[Data for processing]

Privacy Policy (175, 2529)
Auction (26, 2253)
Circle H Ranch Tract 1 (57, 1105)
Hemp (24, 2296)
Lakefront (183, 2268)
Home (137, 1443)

[/Data for processing]

§ Task to complete
Lines from the one with "Auction (26, 2253)" through the last line of the listing above: return these exactly, and nothing else.

§ Solution to this exercise
Auction (26, 2253)
Circle H Ranch Tract 1 (57, 1105)
Hemp (24, 2296)
Lakefront (183, 2268)
Home (137, 1443)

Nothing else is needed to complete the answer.